Prove that every nonempty finite set has a maximum.

Question

how do I prove that every nonempty finite set has a maximum. I know how to explain this by words but didn't know how to put it into mathematical form. I found a way to prove this by induction in MathExchange but it was so complicated.

Answer 1

Here is a proof by contradiction.

Pick $x_1$. If the last picked element is $x_i$, then either $x_i$ is a maximum or you can pick $x_{i+1}\gt x_i$. If the process terminates you have found a maximum.

Suppose there are $n$ elements in the set, and the process does not terminate. $\{x_1, \dots x_{n+1}\}$ must have two equal elements. Since the elements are distinct (because of the order), this is impossible. Hence the process terminates with a maximum.

This uses the pigeonhole principle - a fact about maps between finite sets.

Answer 2

This is really a statement about order.

You have some finite set $S$ and a total order $\le$ (that is, for any $x,y \in S$, either $x \le y $ or $y \le x$).
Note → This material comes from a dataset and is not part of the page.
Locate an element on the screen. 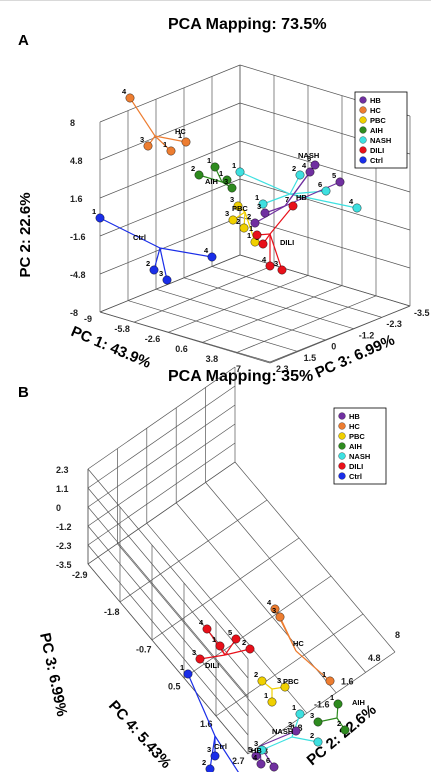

Given a non-empty finite set $S$, we say that $m$ is a maximum of $S$ iff $m \in S$ and for all $x \in S$, we have $x \le m$.

Induction is straightforward. Suppose $S$ is a non-empty, finite set.
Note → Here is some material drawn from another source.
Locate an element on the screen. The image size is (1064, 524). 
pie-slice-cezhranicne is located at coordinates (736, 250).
The proposition is that for all sets of size $|S| \le n$ that a maximum of $S$ exists.

For $n=1$, just choose the element of the set.

Suppose the statement is true for $n$, and let $S$ be a set with $|S| = n+1$. Choose $x \in S$ and form $S' = S \setminus \{x\}$. By assumption, $S'$ has a maximum $m'$. If $x \le m'$, then let $m=m'$, otherwise if $m' \le x$ and $m' \neq x$, let $m = x$. Then we have $m \in S$ and $x \le m$ for all $x \in S$, hence $m$ is a maximum of $S$.